*EXERCISE BRIEF*
Extract and repeat, unchanged, the lines of the listing from the line containing "You are a computer-use agent. The" through the line containing "Looking at the screenshot, I should pos(302,147).", inclusive.

(Entries on target coordinates)
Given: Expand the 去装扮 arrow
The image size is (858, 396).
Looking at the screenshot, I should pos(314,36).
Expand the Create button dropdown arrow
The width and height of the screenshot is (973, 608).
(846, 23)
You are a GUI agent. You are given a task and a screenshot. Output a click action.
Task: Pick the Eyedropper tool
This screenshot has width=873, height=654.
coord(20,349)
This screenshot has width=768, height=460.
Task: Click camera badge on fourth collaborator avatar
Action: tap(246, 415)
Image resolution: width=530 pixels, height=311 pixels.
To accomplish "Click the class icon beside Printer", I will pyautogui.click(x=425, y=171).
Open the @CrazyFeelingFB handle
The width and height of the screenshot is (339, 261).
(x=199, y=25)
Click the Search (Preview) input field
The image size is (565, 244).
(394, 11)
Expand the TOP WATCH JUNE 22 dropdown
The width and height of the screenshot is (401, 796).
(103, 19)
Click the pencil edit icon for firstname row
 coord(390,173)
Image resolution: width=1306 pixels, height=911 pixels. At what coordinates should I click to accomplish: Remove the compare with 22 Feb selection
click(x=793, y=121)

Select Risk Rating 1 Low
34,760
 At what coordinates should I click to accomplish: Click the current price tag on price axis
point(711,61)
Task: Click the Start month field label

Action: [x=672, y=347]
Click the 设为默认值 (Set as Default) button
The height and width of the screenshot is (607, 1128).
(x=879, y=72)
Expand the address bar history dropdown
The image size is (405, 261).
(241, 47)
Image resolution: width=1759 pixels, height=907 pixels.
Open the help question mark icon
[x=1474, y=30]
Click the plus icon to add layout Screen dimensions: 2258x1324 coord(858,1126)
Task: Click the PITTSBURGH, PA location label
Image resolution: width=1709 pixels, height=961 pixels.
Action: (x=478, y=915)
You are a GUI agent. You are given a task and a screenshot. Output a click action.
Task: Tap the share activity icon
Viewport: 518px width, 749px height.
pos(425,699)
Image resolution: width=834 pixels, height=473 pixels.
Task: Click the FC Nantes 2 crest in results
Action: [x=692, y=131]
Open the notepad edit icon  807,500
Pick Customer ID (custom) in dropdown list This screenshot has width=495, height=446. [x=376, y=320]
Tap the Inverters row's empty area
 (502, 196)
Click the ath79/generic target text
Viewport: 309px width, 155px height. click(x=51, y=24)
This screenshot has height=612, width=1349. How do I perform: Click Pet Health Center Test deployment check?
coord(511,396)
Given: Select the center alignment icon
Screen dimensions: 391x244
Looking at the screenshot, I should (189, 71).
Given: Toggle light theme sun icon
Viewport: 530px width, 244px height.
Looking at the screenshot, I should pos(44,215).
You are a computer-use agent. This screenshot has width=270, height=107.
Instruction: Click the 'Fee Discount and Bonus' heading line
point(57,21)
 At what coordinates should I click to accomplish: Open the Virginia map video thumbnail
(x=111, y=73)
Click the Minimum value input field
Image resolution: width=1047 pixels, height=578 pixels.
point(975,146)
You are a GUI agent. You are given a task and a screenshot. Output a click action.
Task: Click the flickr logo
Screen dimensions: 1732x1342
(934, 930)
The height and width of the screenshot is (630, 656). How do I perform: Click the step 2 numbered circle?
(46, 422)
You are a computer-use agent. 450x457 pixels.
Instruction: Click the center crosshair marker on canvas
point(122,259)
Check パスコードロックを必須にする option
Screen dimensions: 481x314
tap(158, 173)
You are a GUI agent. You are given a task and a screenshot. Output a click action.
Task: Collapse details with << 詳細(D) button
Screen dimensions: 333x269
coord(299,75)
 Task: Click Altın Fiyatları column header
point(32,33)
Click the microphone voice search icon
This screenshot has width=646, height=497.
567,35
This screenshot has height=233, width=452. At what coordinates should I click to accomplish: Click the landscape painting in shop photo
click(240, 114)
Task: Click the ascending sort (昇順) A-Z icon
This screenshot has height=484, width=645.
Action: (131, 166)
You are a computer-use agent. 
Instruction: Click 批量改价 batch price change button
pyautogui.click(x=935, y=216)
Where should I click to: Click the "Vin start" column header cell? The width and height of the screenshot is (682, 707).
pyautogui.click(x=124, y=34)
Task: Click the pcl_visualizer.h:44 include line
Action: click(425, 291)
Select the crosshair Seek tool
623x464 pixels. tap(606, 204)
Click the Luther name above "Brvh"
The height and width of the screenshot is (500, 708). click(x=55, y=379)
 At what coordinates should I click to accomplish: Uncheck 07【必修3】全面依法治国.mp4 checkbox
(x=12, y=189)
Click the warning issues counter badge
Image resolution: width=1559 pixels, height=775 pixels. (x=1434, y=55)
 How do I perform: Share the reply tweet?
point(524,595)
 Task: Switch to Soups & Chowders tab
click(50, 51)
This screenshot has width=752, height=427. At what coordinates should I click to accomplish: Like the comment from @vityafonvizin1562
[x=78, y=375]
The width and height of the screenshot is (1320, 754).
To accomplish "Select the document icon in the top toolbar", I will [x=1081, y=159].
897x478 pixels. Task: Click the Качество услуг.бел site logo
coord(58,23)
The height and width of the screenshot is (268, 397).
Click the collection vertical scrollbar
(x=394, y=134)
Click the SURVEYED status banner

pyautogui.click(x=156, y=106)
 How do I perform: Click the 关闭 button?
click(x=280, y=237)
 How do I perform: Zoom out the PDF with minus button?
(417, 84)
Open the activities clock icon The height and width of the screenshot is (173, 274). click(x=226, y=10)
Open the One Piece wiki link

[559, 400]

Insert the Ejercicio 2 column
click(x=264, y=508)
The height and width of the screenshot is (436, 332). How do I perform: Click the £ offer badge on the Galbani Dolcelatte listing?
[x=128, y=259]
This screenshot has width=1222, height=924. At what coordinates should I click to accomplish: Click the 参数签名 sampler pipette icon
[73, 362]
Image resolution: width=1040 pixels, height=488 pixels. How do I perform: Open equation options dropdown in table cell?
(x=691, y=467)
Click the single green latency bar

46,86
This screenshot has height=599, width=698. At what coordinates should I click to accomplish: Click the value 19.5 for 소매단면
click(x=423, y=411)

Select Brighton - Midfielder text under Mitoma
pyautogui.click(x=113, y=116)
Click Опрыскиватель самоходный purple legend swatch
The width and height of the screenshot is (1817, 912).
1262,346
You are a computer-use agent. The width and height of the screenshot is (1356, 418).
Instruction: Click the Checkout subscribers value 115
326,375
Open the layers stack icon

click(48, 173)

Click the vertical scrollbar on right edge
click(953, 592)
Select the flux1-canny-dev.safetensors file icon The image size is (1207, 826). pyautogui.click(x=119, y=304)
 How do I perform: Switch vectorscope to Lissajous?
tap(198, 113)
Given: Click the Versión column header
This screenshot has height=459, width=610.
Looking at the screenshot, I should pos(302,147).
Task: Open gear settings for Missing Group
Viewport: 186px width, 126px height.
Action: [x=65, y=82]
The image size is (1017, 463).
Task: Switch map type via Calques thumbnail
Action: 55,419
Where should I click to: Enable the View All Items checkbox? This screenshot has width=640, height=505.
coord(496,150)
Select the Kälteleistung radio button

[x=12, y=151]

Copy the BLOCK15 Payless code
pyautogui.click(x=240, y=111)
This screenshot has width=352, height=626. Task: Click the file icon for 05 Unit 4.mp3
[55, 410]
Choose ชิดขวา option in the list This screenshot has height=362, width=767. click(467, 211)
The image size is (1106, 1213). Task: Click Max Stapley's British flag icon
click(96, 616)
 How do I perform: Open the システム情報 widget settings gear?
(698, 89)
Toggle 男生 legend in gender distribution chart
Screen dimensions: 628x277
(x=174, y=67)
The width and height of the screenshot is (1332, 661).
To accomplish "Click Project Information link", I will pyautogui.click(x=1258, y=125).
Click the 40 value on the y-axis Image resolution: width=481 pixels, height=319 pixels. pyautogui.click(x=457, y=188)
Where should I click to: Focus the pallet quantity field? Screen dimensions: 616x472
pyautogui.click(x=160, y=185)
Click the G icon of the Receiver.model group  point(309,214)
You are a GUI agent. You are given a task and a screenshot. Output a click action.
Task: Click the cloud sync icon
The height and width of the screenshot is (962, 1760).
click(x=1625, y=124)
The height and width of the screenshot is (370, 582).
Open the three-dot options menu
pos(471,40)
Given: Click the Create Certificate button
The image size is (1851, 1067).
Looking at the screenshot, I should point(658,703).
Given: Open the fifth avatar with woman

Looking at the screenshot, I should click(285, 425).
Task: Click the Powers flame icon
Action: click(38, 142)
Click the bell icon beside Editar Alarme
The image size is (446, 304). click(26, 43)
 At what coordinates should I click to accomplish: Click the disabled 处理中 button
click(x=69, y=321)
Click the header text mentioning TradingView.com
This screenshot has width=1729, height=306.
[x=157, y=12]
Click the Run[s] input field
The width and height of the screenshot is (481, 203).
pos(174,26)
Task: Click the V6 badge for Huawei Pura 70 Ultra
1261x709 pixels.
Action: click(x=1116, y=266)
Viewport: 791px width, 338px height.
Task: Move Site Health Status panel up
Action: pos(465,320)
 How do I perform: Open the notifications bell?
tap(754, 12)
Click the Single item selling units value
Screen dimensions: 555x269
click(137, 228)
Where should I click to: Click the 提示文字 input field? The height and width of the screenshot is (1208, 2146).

*WORKED ANSWER*
You are a computer-use agent. The width and height of the screenshot is (1356, 418).
Instruction: Click the Checkout subscribers value 115
326,375
Open the layers stack icon

click(48, 173)

Click the vertical scrollbar on right edge
click(953, 592)
Select the flux1-canny-dev.safetensors file icon The image size is (1207, 826). pyautogui.click(x=119, y=304)
 How do I perform: Switch vectorscope to Lissajous?
tap(198, 113)
Given: Click the Versión column header
This screenshot has height=459, width=610.
Looking at the screenshot, I should pos(302,147).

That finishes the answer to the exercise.